ABOUT THIS EXERCISE: Lines before the one containing "Where should I" are not wanted; restate the rest below word for word, through the last line, but drop any pictures.

GIVEN DATA:
********************

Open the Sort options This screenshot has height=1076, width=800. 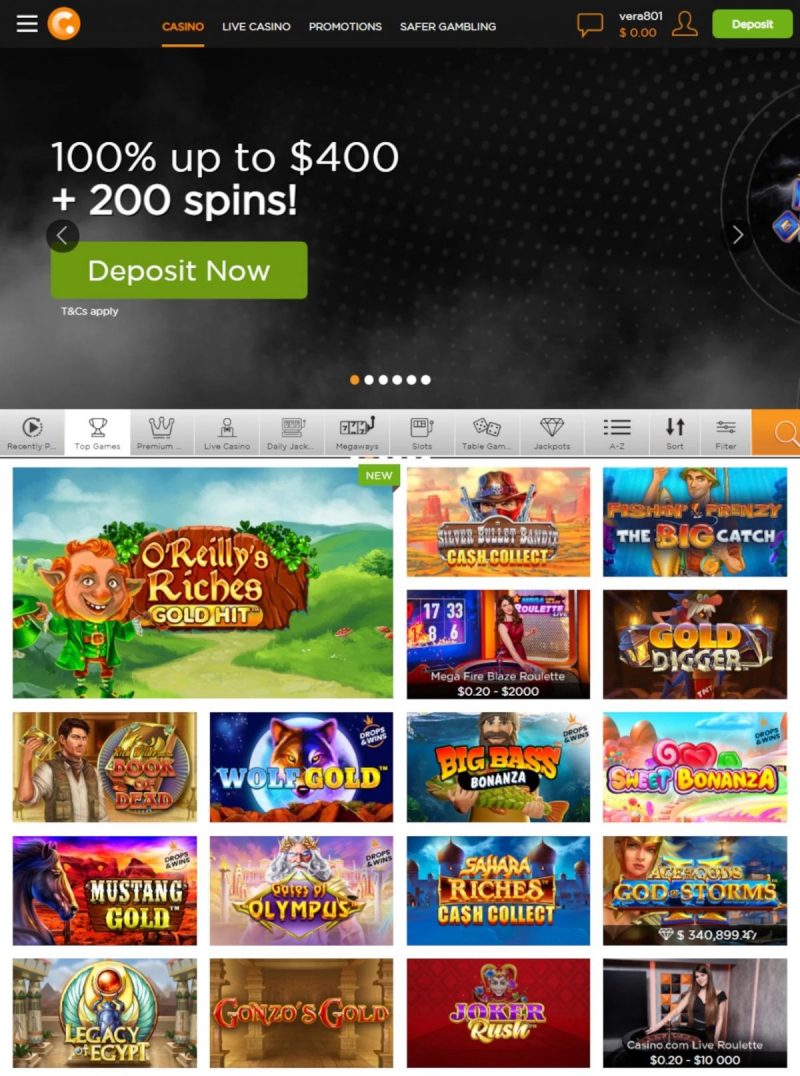tap(675, 433)
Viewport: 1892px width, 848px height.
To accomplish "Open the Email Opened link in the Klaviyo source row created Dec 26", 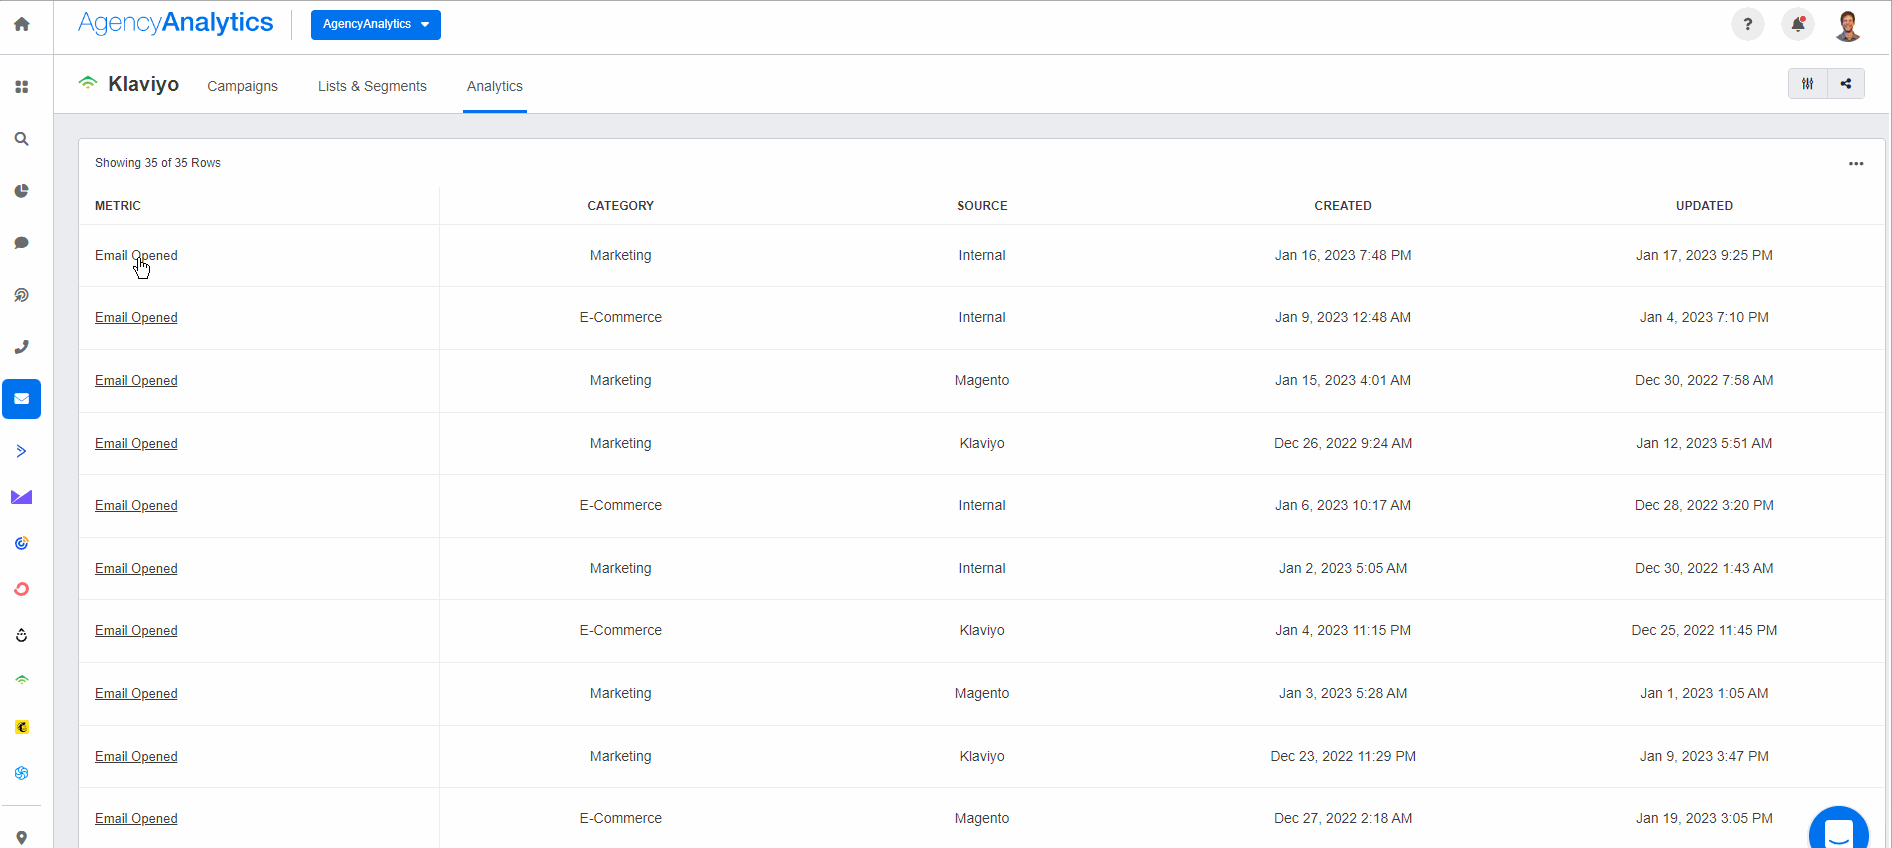I will coord(136,443).
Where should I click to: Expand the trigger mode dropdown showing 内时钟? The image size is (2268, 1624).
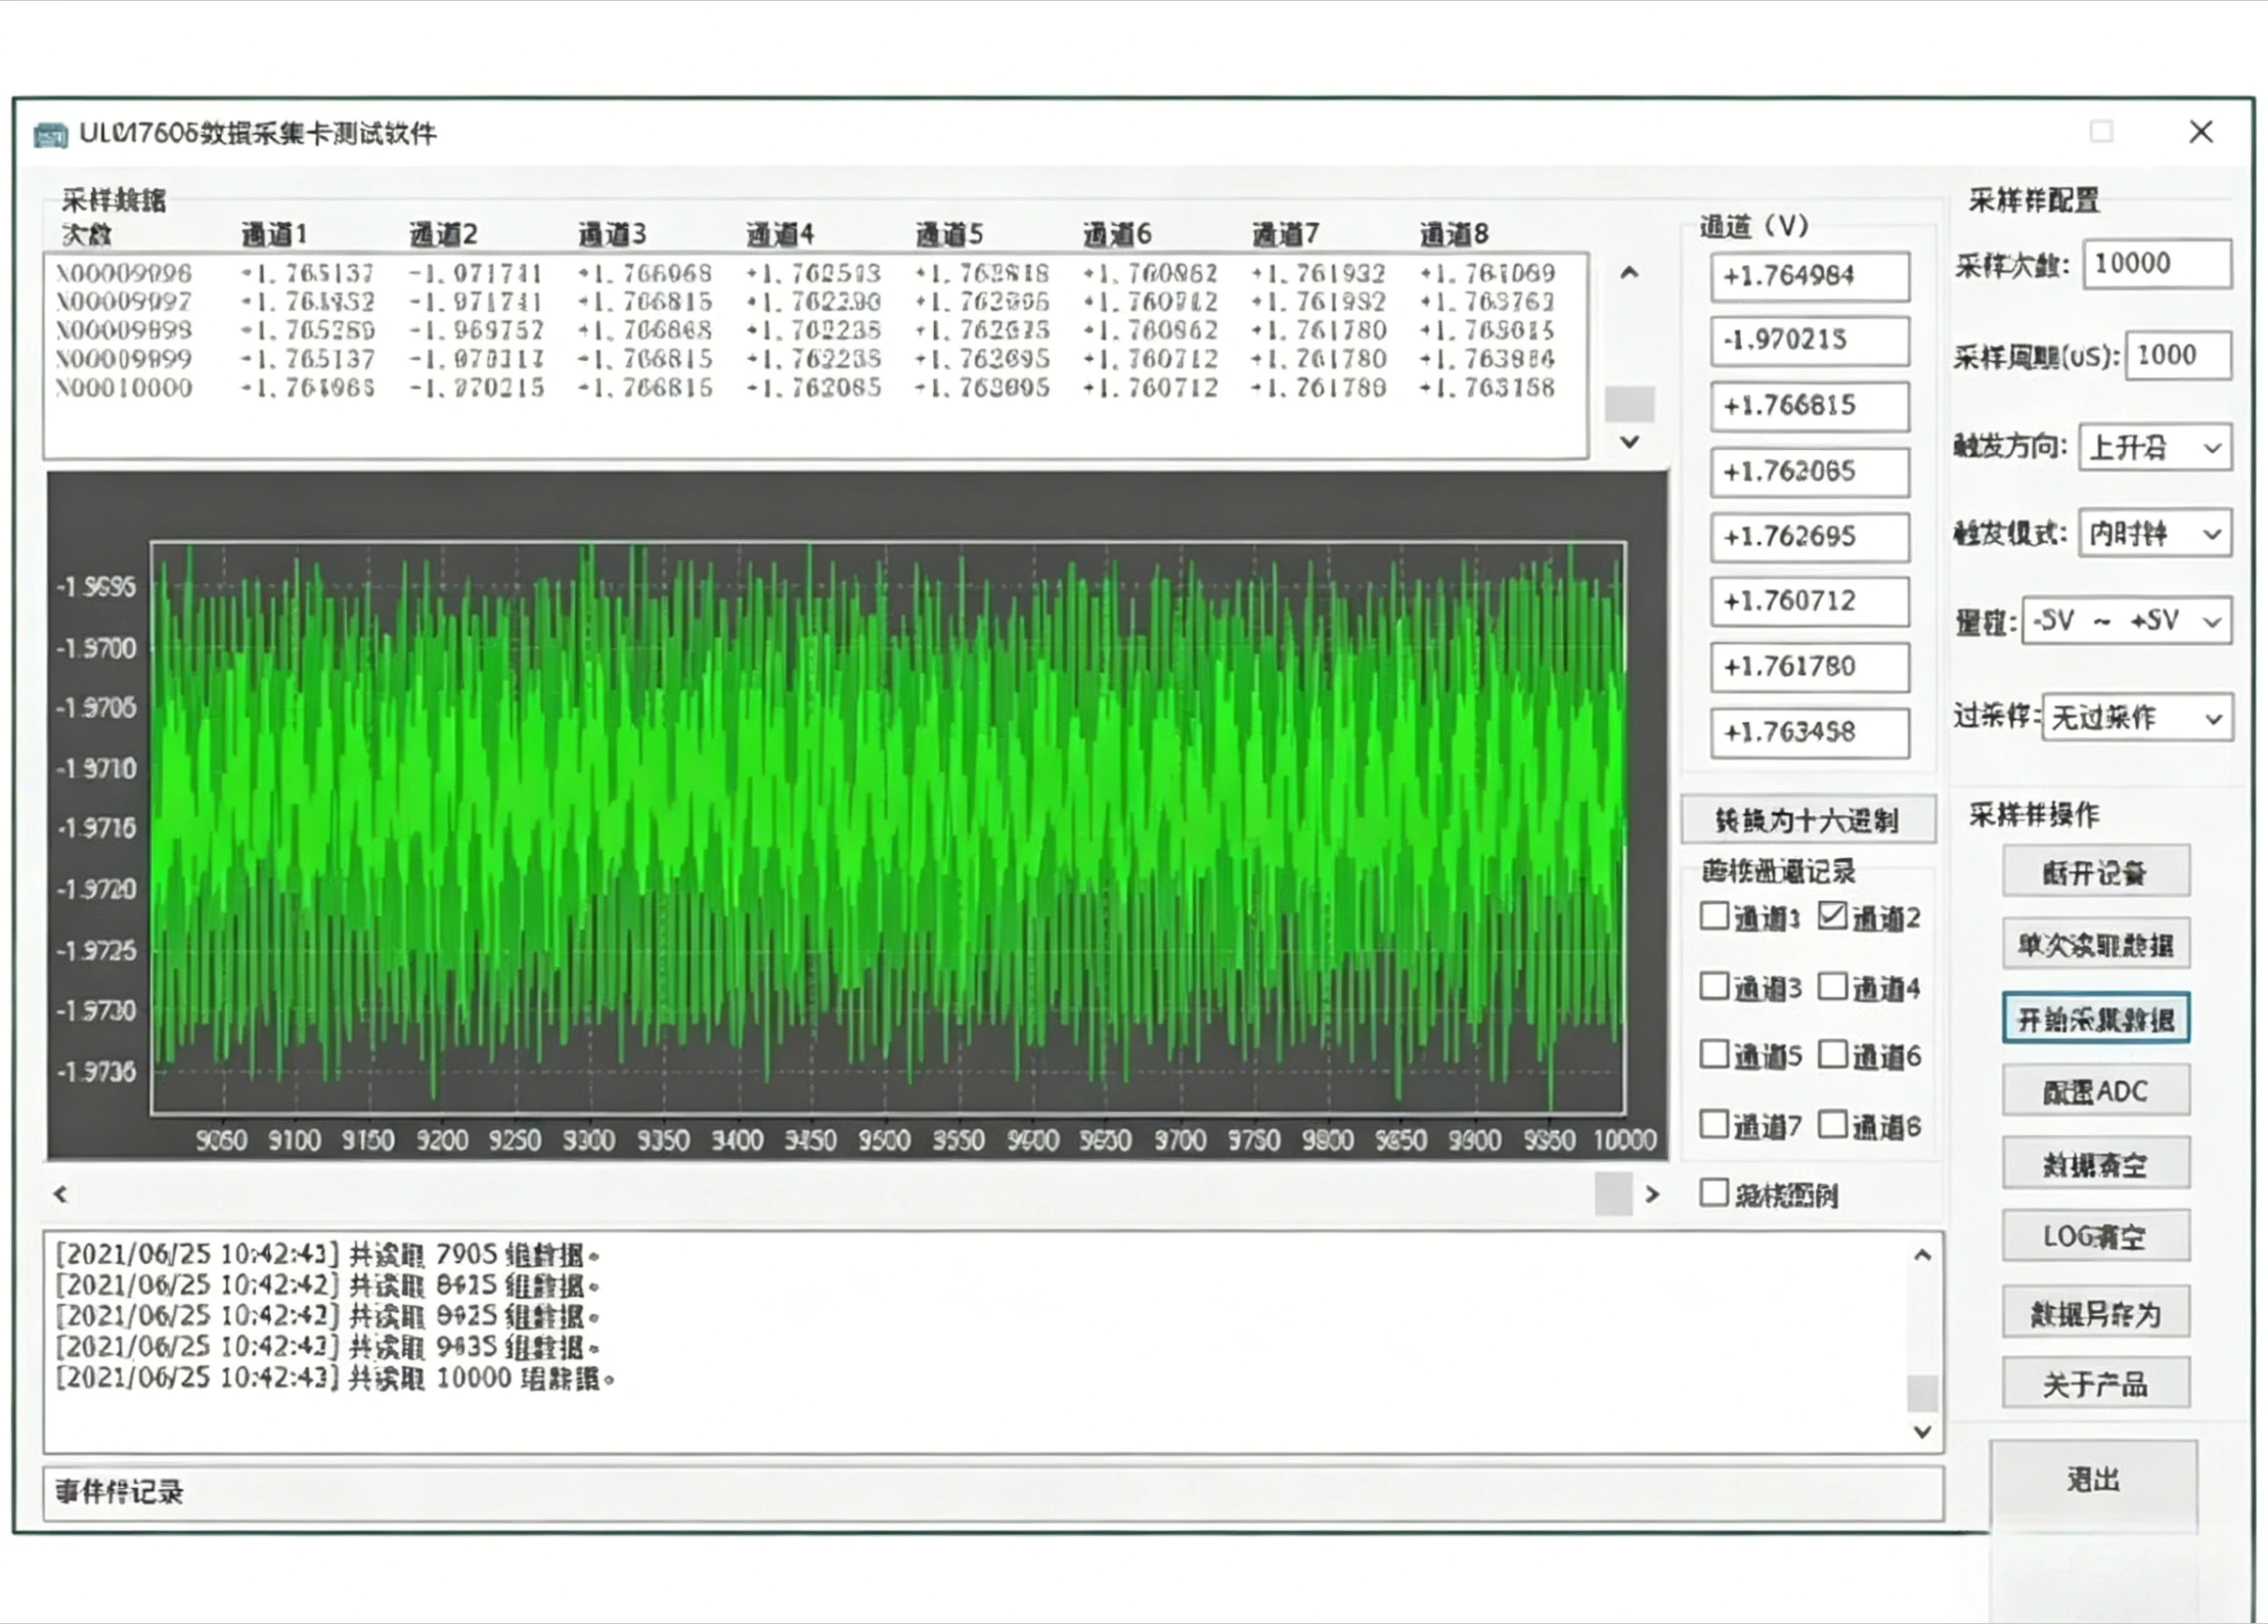click(2155, 533)
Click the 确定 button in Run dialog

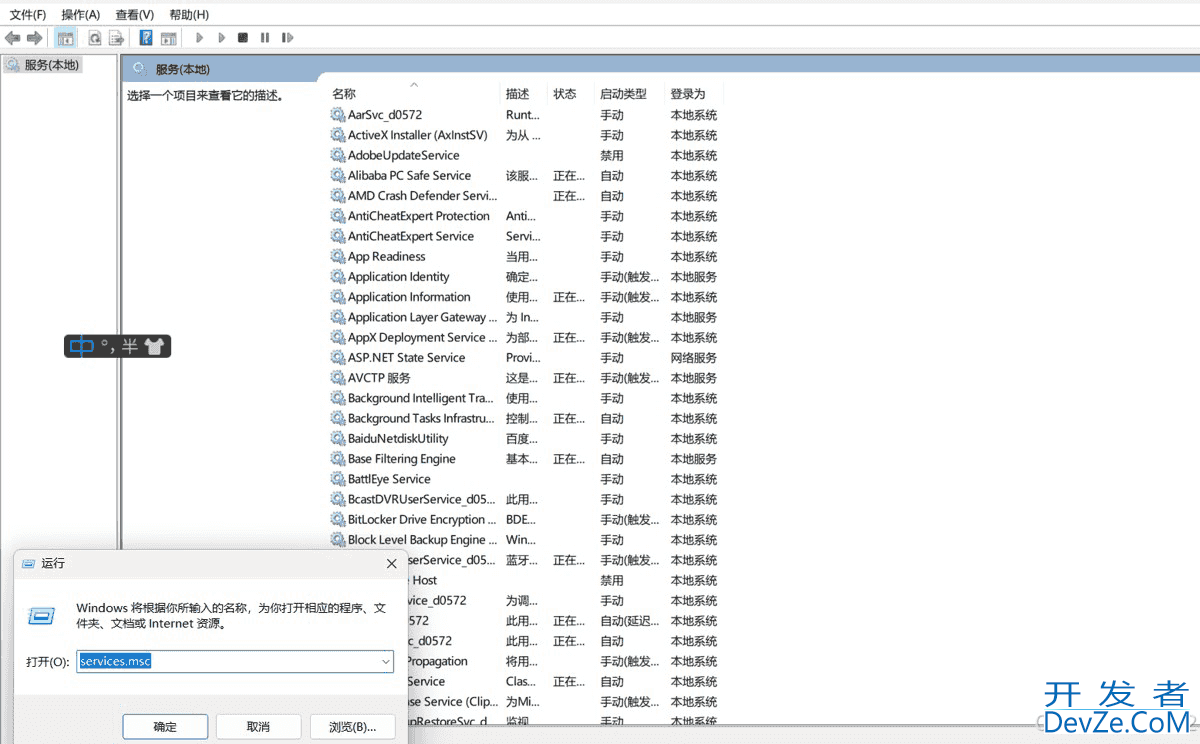coord(164,726)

********************

EXPECTED ANSWER:
Where should I click to: Expand the trigger mode dropdown showing 内时钟? The image size is (2268, 1624).
click(2155, 533)
Click the 确定 button in Run dialog

coord(164,726)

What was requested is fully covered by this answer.